The Joe Rogan ExperienceJoe Rogan Experience #2368 - Michael Button
CHAPTERS
- 0:00 – 1:05
Meet Michael Button: rapid rise as an ancient-history YouTuber
Joe welcomes Michael Button and talks about discovering his channel through recommendations. Michael explains he started YouTube less than a year ago and how quickly the audience found his work.
- 1:05 – 2:11
From university ancient history to questioning the “macro” timeline
Michael outlines his formal education in ancient history and the moment he began doubting the big-picture narrative. He emphasizes respect for professors while arguing the standard high-level timeline leaves too many gaps.
- 2:11 – 4:00
Jebel Irhoud discovery: Homo sapiens far older than previously thought
The discovery of anatomically modern human remains in Morocco pushes back Homo sapiens’ age dramatically. Michael argues this should have caused a larger re-think of how long complex behavior could have existed.
- 4:00 – 7:16
Cataclysms as history-makers: Late Bronze Age Collapse and bigger prehistory shocks
A university module on disasters leads Michael to the Late Bronze Age Collapse and the fragility of complex societies. From there, he extrapolates: if minor climate shifts collapse empires, prehistoric upheavals could erase whole cultures.
- 7:16 – 13:23
“Pre-history” and the Göbekli Tepe problem: redefining ‘civilization’

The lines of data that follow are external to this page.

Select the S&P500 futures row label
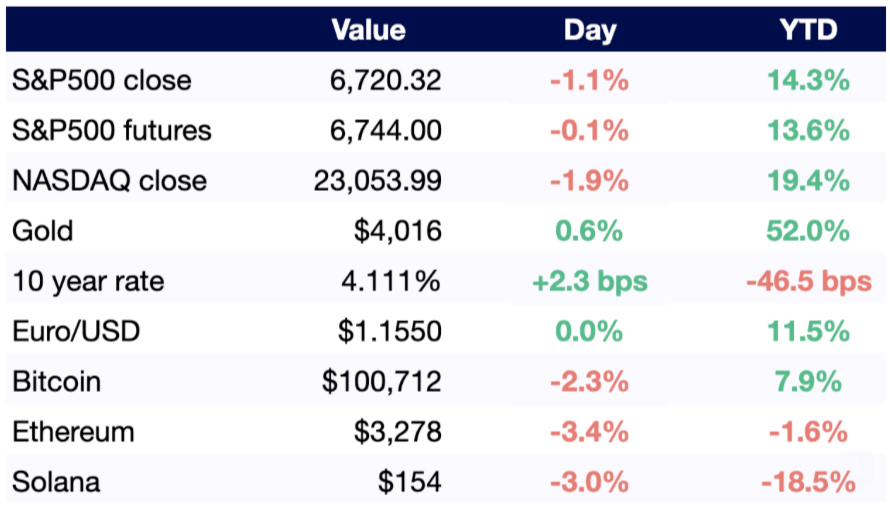890x510 pixels. point(111,131)
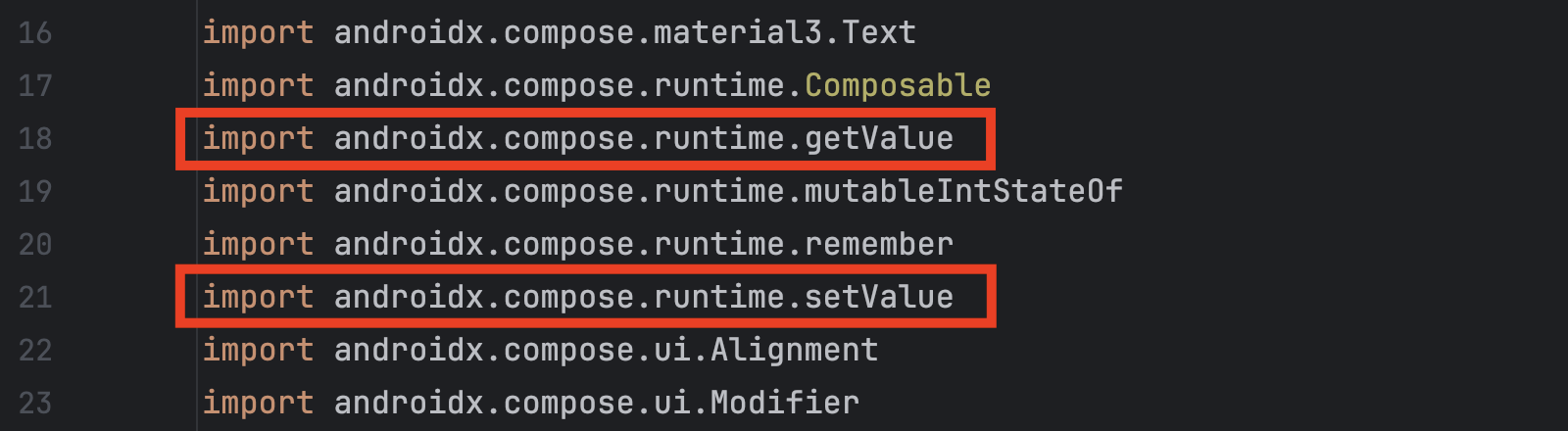Click the word remember on line 20
The width and height of the screenshot is (1568, 431).
(879, 245)
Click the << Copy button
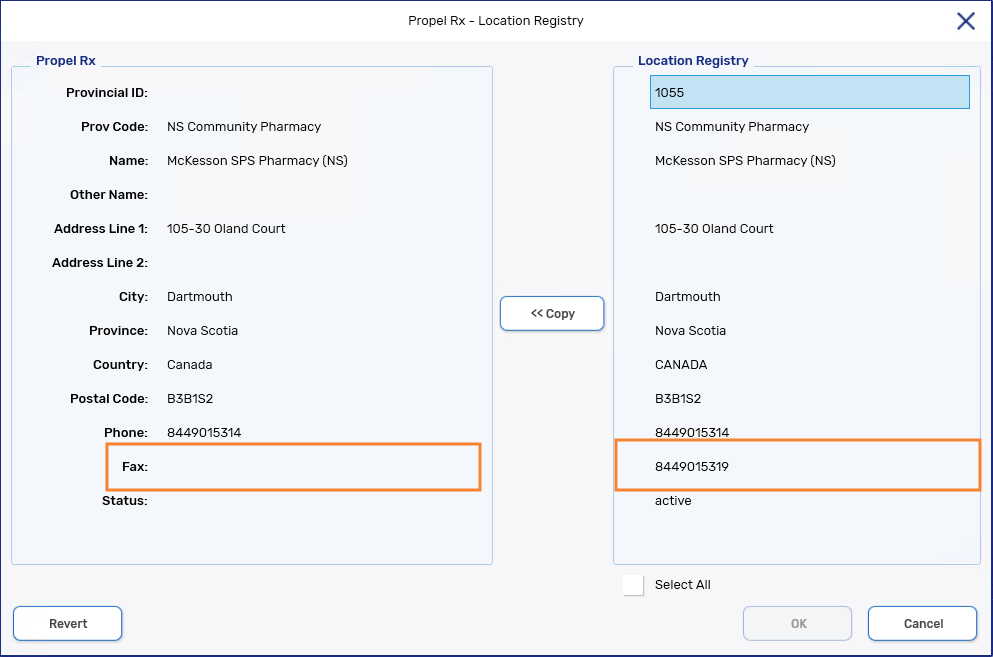 (x=552, y=313)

Joe and Michael criticize the confidence of definitive academic timelines and use Göbekli Tepe as a major counterexample. They explore whether our definition of ‘civilization’ is too narrow and too tied to Sumer.
- 13:23 – 15:53
Agriculture appearing “everywhere at once” and the warm-period counterargument
They question why agriculture would emerge in multiple regions around the same time if humans had existed for hundreds of thousands of years. Michael argues earlier warm/stable periods should have allowed agriculture too, unless preservation or cataclysm erased evidence.
- 15:53 – 19:57
The preservation problem: why 100,000+ years can erase almost everything
Michael argues modern cities would leave surprisingly little trace over deep time, especially beyond 10,000–20,000 years. This becomes a key pillar of his thesis: absence of evidence isn’t evidence of absence at these timescales.
- 19:57 – 23:29
Nine sites older than 100,000 years: the thin evidence base for sweeping claims
Michael highlights how few global archaeological snapshots exist for very early Homo sapiens. Joe connects this to how simultaneously ‘primitive’ and ‘advanced’ lifestyles can coexist even today, complicating linear progress assumptions.
- 23:29 – 30:10
Egypt as an anomaly: pyramids, underground scans, and ‘tomb’ assumptions
The conversation turns to Egypt’s apparent technological outlier status and why the Great Pyramid is assumed to be a tomb. They discuss sensational tomography claims, Christopher Dunn’s ‘power plant’ idea, and precision artifacts like granite vases and statues.
- 30:10 – 38:13
Green Sahara hypothesis: a missing cradle of civilization before dynastic Egypt
Michael proposes that the Sahara’s long wet period could have hosted major cultures, later displaced by rapid desertification. Joe emphasizes how little large-scale field archaeology has been done across vast Saharan regions.
- 38:13 – 50:26
Kalambo Structure (476,000 years): permanent building and early intelligence
Michael presents the Kalambo Structure—interlocked wooden construction preserved in waterlogged sediment—as a major paradigm challenge. They link it to debates over when humans (or human ancestors) became ‘behaviorally modern,’ and to population bottlenecks like Toba.
- 50:26 – 56:56
Gatekeeping vs discovery: internet-era debate, Clovis First, and academic incentives
Joe and Michael argue that institutional culture discourages speculation and punishes challenges to consensus. They use Clovis First as a cautionary example where dissenters were attacked before later discoveries validated earlier habitation.
- 56:56 – 1:43:01
From UFO musings to the Silurian hypothesis: how weird could deep history get?
They explore speculative possibilities—UFOs as ancient Earth civilizations, genetic engineering, psychedelics and cognition, and the limits of what would survive in the record. Michael introduces the Silurian hypothesis: even an industrial civilization tens of millions of years ago might leave little trace.
- 1:43:01 – 2:54:08
Underground and underexplored: labyrinths, lost caves, Atlantis claims, and “out-of-place” artifacts
The final stretch surveys underground mysteries (Hawara/Labyrinth, Derinkuyu, Longyou Caves), site-management controversies, and the idea that myths preserve real disaster memory (flood traditions, tsunamis). They also touch on extreme anomalies—cart ruts and a ‘wheel’ impression—before noting how some alleged OOPArts (like the London Hammer) have been debunked via dating and geology.